A Q&A With Zero Waste Expert Brian Beaudrie
Today’s most sustainable food brands are taking their recycling initiatives up a notch from simply recycling to going zero waste. Reaching absolute landfill independence is no small feat, but absolutely a worthwhile one.
Green Field Solutions works with food manufacturers and other companies to repurpose and recycle a broad range of organic food waste to animal feed (dairy, fats and oils, snacks foods, chocolate) and inorganic materials (cardboard, boxboard, stretch film, super sacks, paper and plastics). We are one of the very few one-stop-shops able to assist companies aspiring to go zero waste.
We asked Brian Beaudrie, GFS Commercial Manager of Recycling and a TRUE Advisor, about the long-term value of recycling, the top performing recyclables in today’s markets and how to bridge the gap between setting sustainability goals and meeting them.
How does long-term value improve recycling?
When we talk about recycling, long-term value creation means we don’t just look at a facility and see what value we can add now, but also what value is possible over time. Sometimes this involves equipment adds, process changes or simplification of recycling programs. Often it’s a combination.
If we can look at a company’s recycling program through a long-term value lens, we can position their programs to be more sustainable not just environmentally but also financially.
Which recycled materials are getting the highest return right now?
Shrink wrap has been doing really well. The clear plastic film comes into a facility as packing and shipping. Once recycled, though, it can be used in the construction industry as plastic decking. Cardboard, on the other hand, hasn’t been bringing in as much and can fluctuate a lot. In the last five years, one ton of cardboard fluctuated anywhere from $20 to $200.
When we audit a company’s waste management program, we want to identify as many materials that can be recycled as possible. Having multiple streams of recyclables can balance out a drop in revenue if one, like cardboard, isn’t temporarily doing as well.
Companies that correctly recycle cardboard and plastics generate the highest return. When the market is good, the highest quality bales bring in top dollar. But when there’s a surplus, the mills can be more selective and altogether reject bales that are contaminated or underweight. Good bales reduce the risk of having to stockpile pallets of the material until the market equalizes.

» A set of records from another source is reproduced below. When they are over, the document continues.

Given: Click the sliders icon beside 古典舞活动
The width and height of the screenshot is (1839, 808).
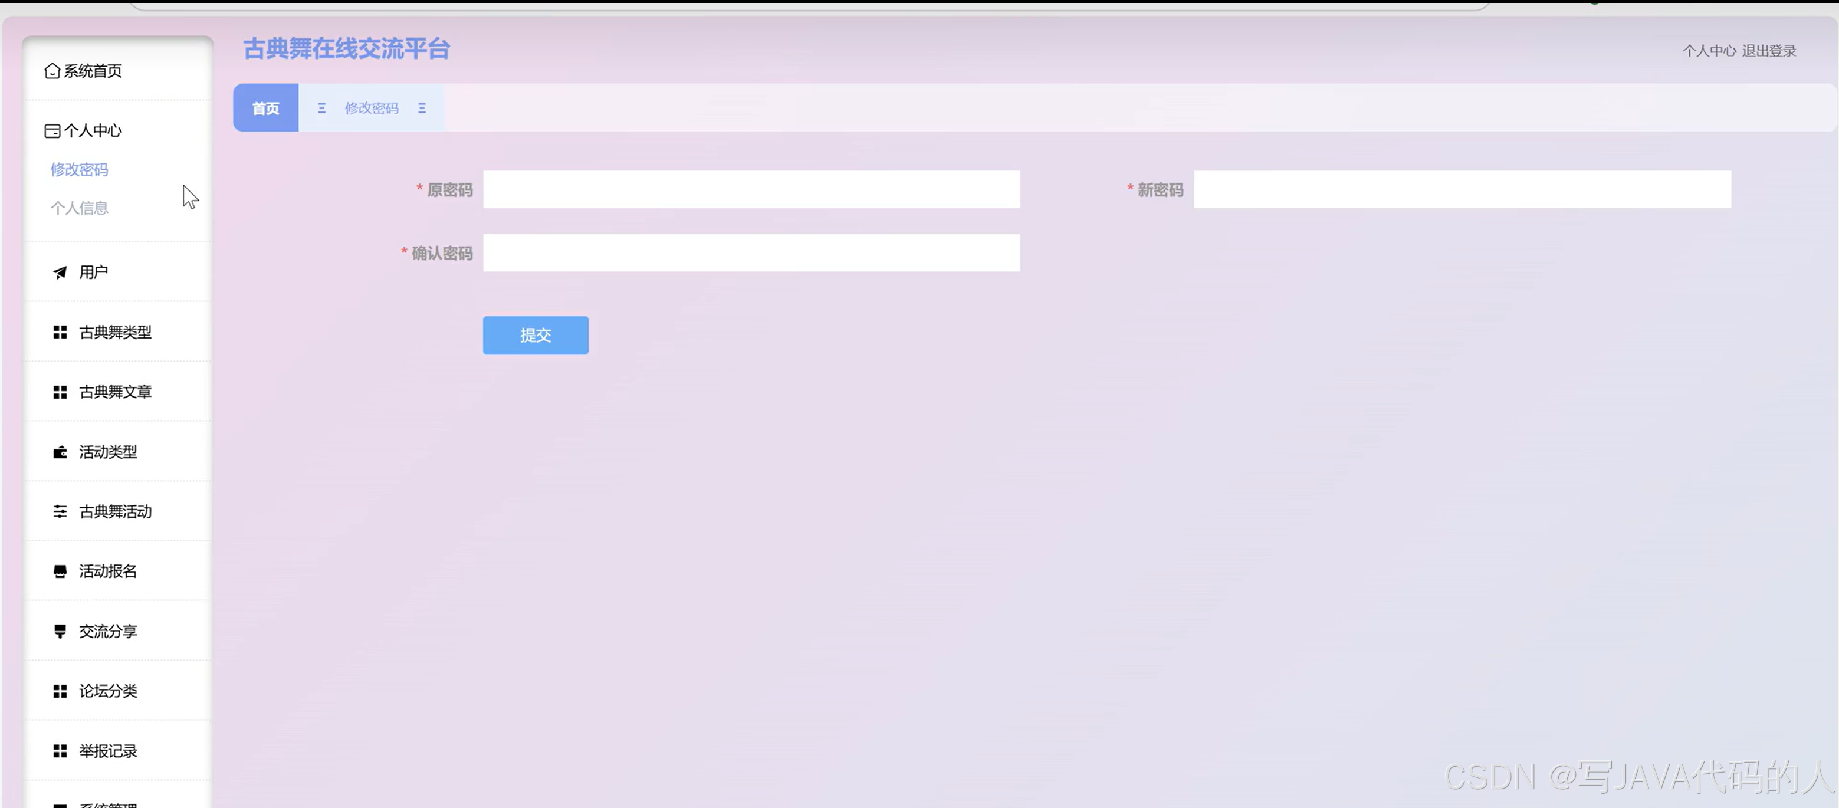Looking at the screenshot, I should pyautogui.click(x=60, y=511).
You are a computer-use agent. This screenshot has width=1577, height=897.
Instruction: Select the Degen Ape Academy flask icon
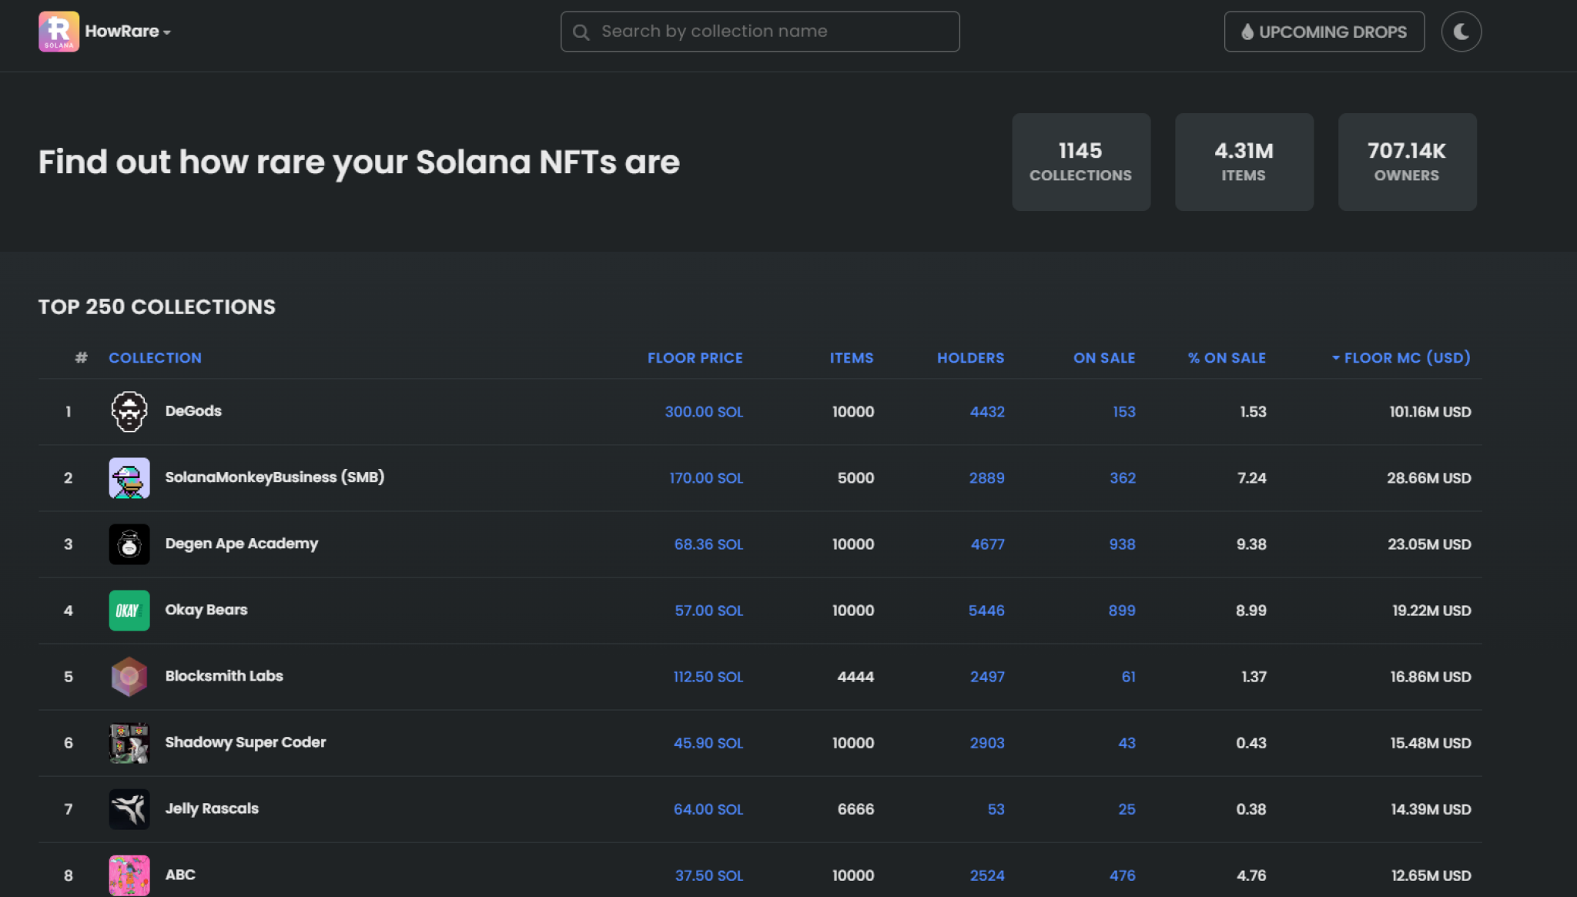click(x=129, y=544)
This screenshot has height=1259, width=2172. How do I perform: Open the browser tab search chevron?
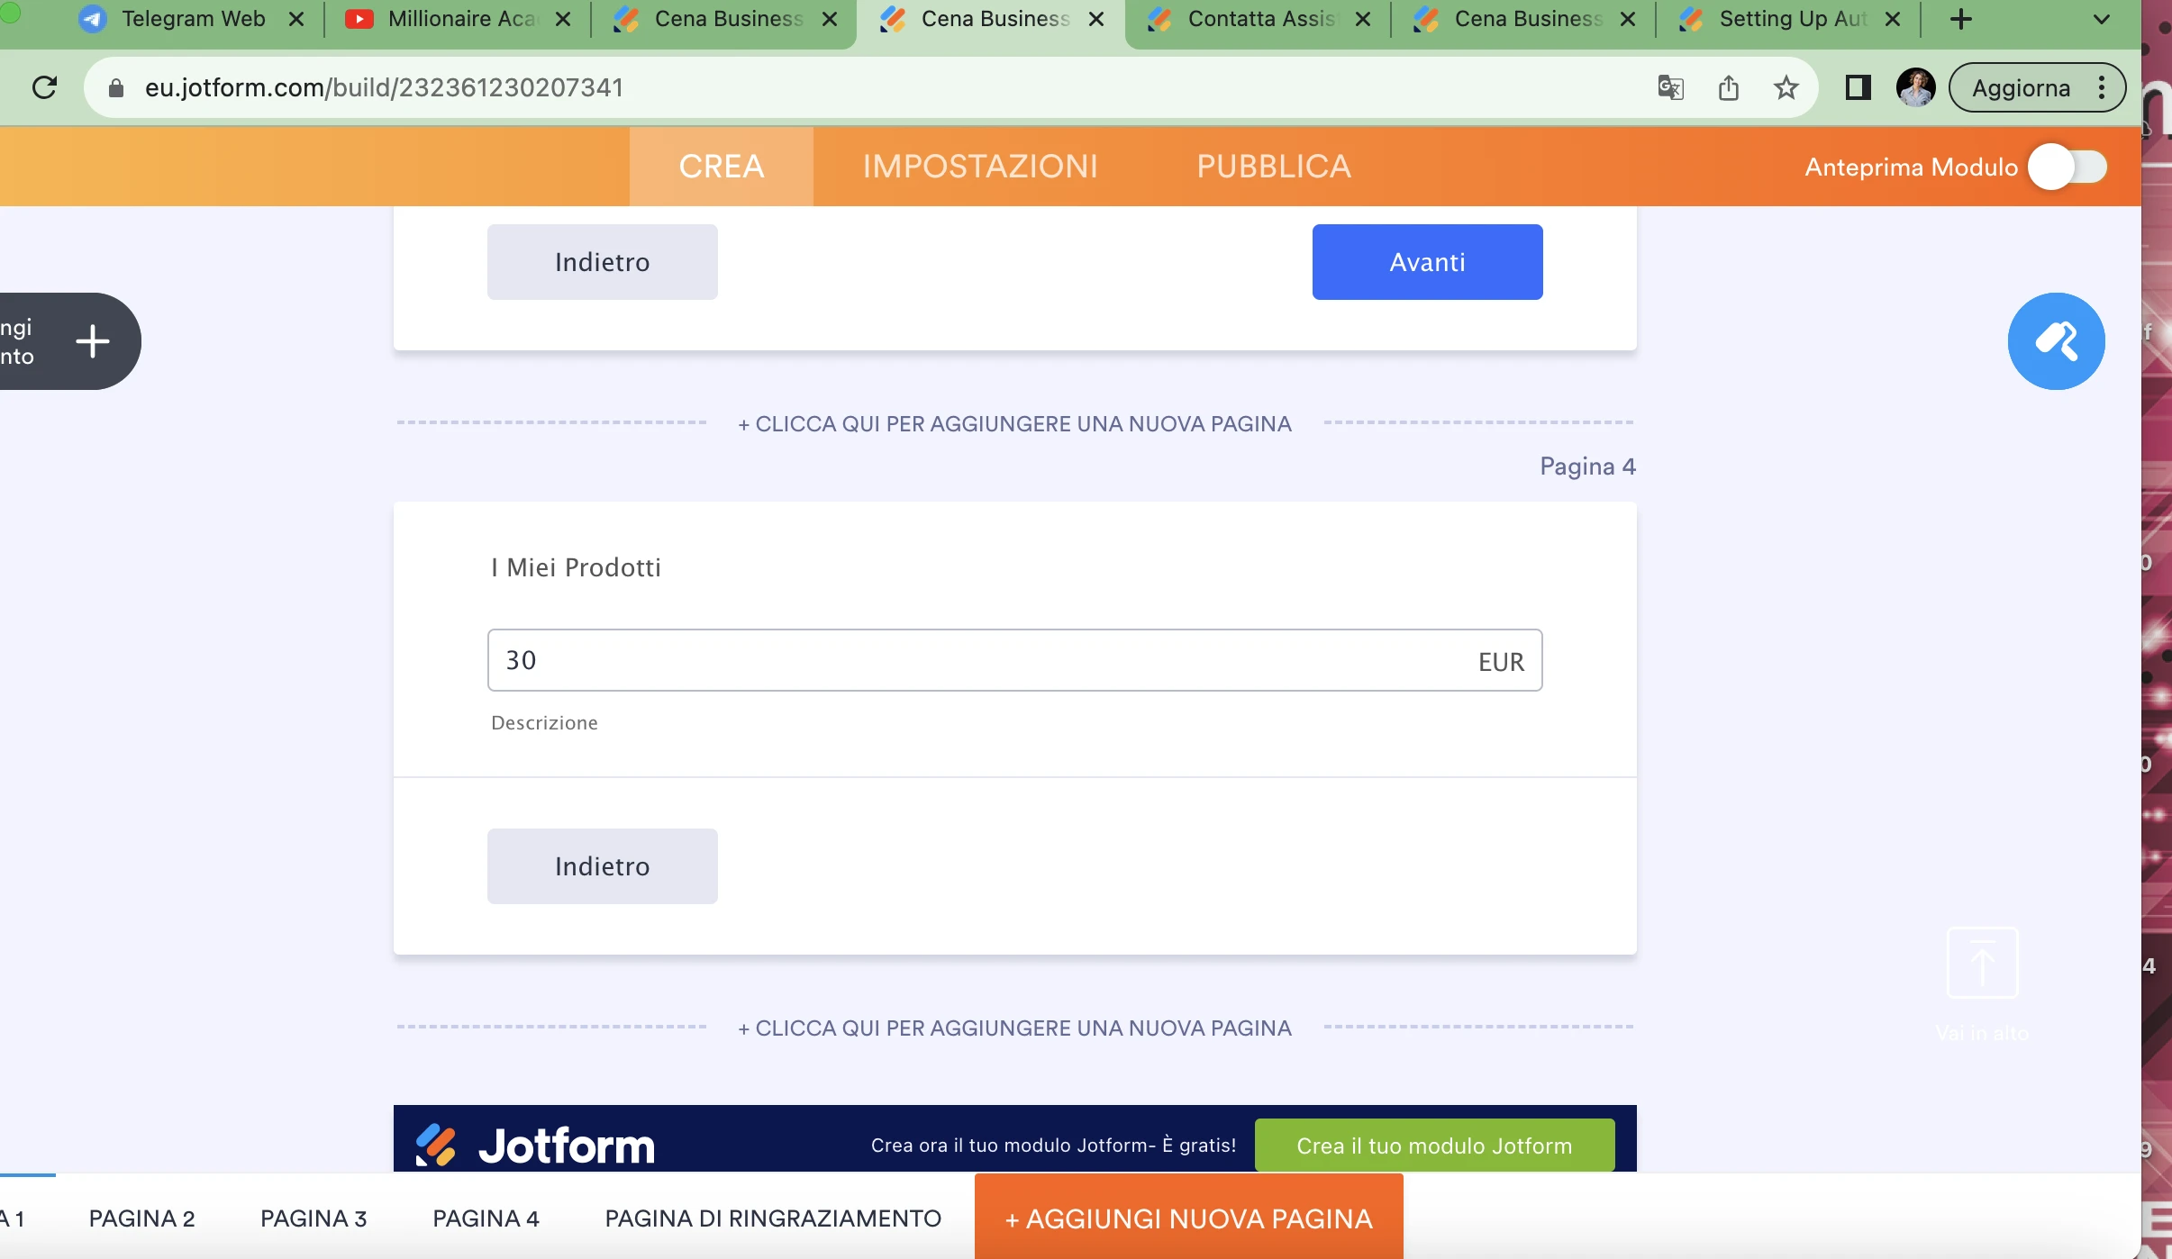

What short-term facility modifications can deliver long-term value?
Long-term value requires a comprehensive look at what and how and where materials originate and where they are going. The right recycling equipment, installed in the right location not only increases throughput but also limits the movement of materials within a facility. Putting the equipment closer to the generation point reduces employee footsteps, operational time and cost.
Case in point, GFS procured a cardboard baler for a mid-sized, dry food ingredient manufacture that helped reduced the amount of cardboard they moved from one side of their warehouse to the other. Another food manufacturer was trashing their ingredient bags in an outdoor compactor. By adding recycling equipment indoors, GFS eliminated wasted employee time and even generated revenue for the rerouted materials.
How can companies set obtainable recycling goals?
Most companies want to be zero waste, which is 95% or better landfill diversion. Sustainability goals could be set by a board of directors or a CEO or maybe their buyers require specific criteria.
When there is a disconnect between setting goals and meeting them, Green Field Solutions shows companies how to operationally get it done. We show them solutions that have worked in similar facilities and new ideas for their current facility.
For example, we’re helping a Midwest food manufacturer get to 90% landfill diversion. Instead of dumping recyclables and food by-products into the trash compactor, which is costing them hundreds of thousands of dollars annually, we developed a process to safely divert certain materials from the compactor that can now be recycled or used for animal feed.
What does it mean to be a USBGC TRUE Advisor?
The TRUE Advisor advantage helps companies meet and get certified in their zero waste goals. The U.S. Green Building Council (USGBC) certification gives credence to the recycling programs that companies have in place. We help companies build their recycling program, then get it certified once it is going.